In 1738, he persuaded his father to send him to Saint Petersburg, where he stayed with his mother's uncle, James Hewitt, an expatriate Scot and merchant. Another uncle, Gustav Otto Douglas (1687-1771), was a Russian general, who was born in Sweden, then changed sides after being captured at Poltava in 1709. Douglas arranged a commission for Johnstone in the Russian military but his father threatened to disinherit him if he accepted and after a period in London, he returned to Edinburgh in 1740.

His sister's marriage into the Rollo family connected Johnstone to the small circle of Jacobite gentry in Perthshire that supplied over 20% of the rebel army in the 1745 Rising. Robert, 4th Lord Rollo (1679-1758) participated in the 1715 Rising, although his son Andrew Rollo (1703-1765) served with the British army in Flanders during the War of the Austrian Succession.
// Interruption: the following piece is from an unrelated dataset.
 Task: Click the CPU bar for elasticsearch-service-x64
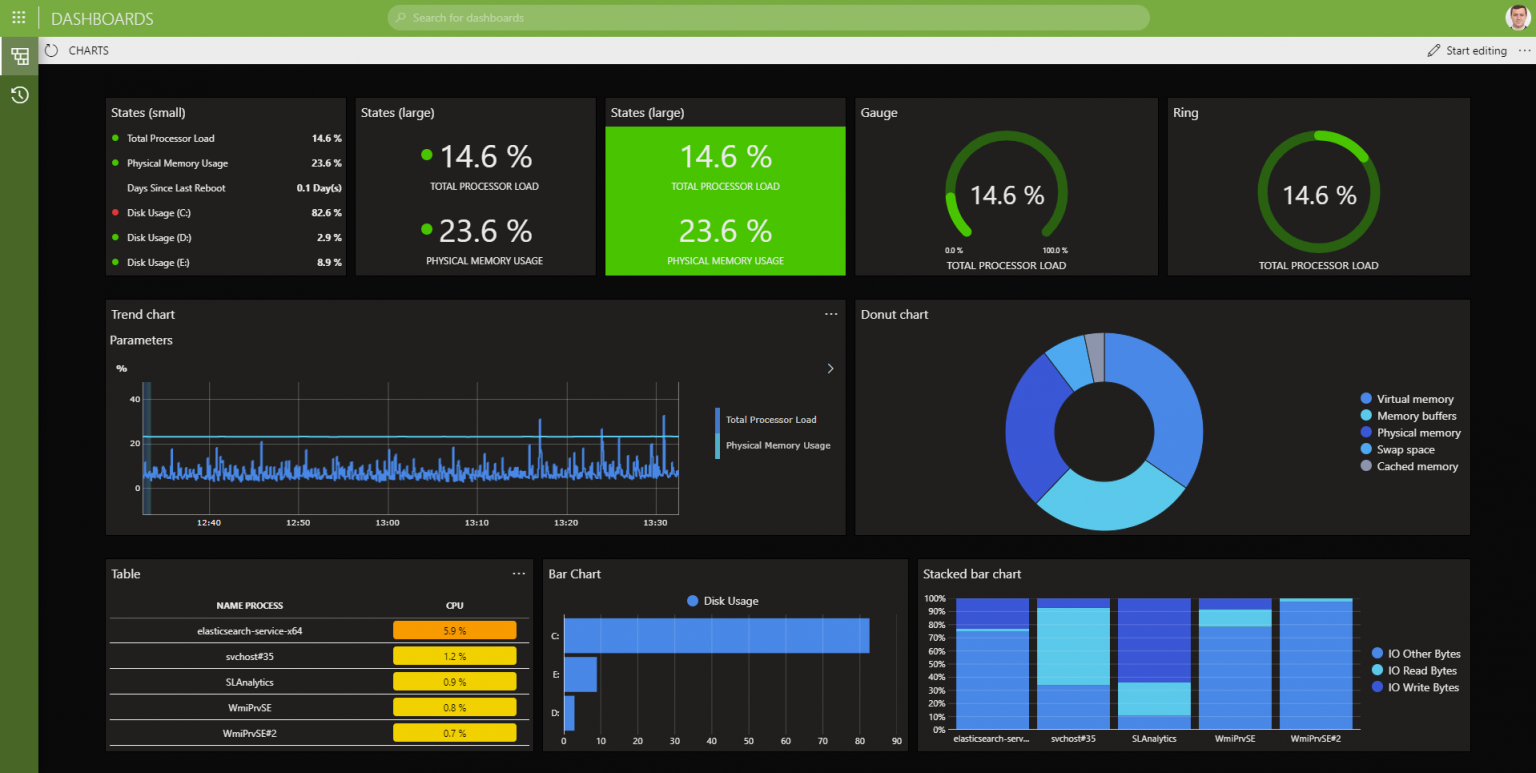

Johnstone joined the Jacobites when they reached Perth in early September 1745 and was appointed captain in the Duke of Perth's regiment. Although his claim to have been aide-de-camp to Lord George Murray cannot be verified, he was present throughout the campaign, including the invasion of England. Perth ordered him to join the garrison left at Carlisle in December but he refused, saying he 'would never be a victim by choice.' At Culloden in April 1746, he allegedly took part in the attack on the government lines, before escaping by taking someone else's horse.
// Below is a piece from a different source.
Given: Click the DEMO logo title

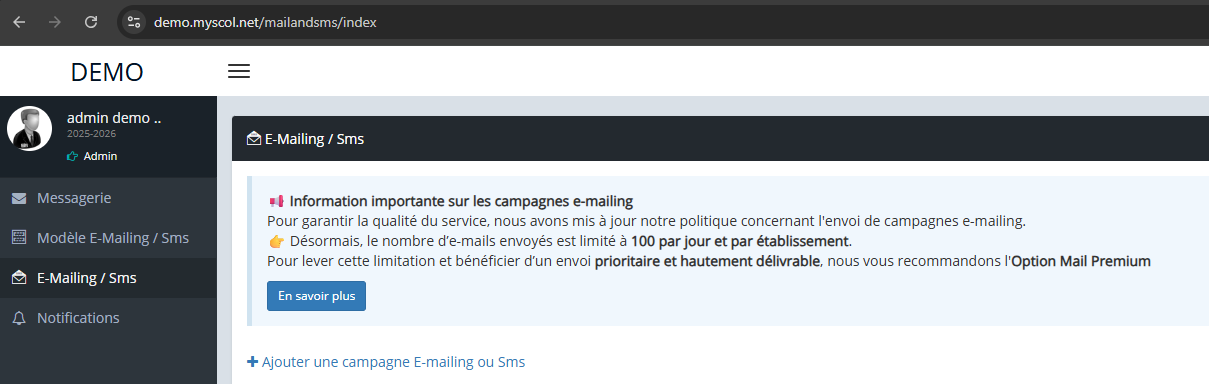Looking at the screenshot, I should point(107,72).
He made his way to Ruthven Barracks along with around 1,500 other survivors; on 20 April, Charles ordered them to disperse until he returned from France with additional support. Johnstone accompanied Lord Ogilvy to Clova in Angus, then spent several weeks hiding in the Highlands, before reaching Edinburgh, where his old friend Lady Jane Douglas helped him escape to London. He records watching members of the Jacobite Manchester Regiment being taken to Kennington Common for their execution on 30 July 1746. Disguised as one of Lady Jane's servants, he eventually arrived in the Dutch city of The Hague, where they parted. 

Although he had originally intended to return to Russia, Johnstone stayed in Paris until Prince Charles was expelled from France after the 1748 Treaty of Aix-la-Chapelle. In 1750, a connection to the Marquis de Puisieulx, then French Foreign Minister led to his appointment as ensign in the Compagnies Franches de la Marine. These were regular troops raised for service in French North America and Johnstone was posted to Île-Royale, Nova Scotia. A recurring theme of his Memoirs are complaints of unfair treatment and he considered this rank an insult; however, he arrived in Louisbourg and was promoted Lieutenant in 1754.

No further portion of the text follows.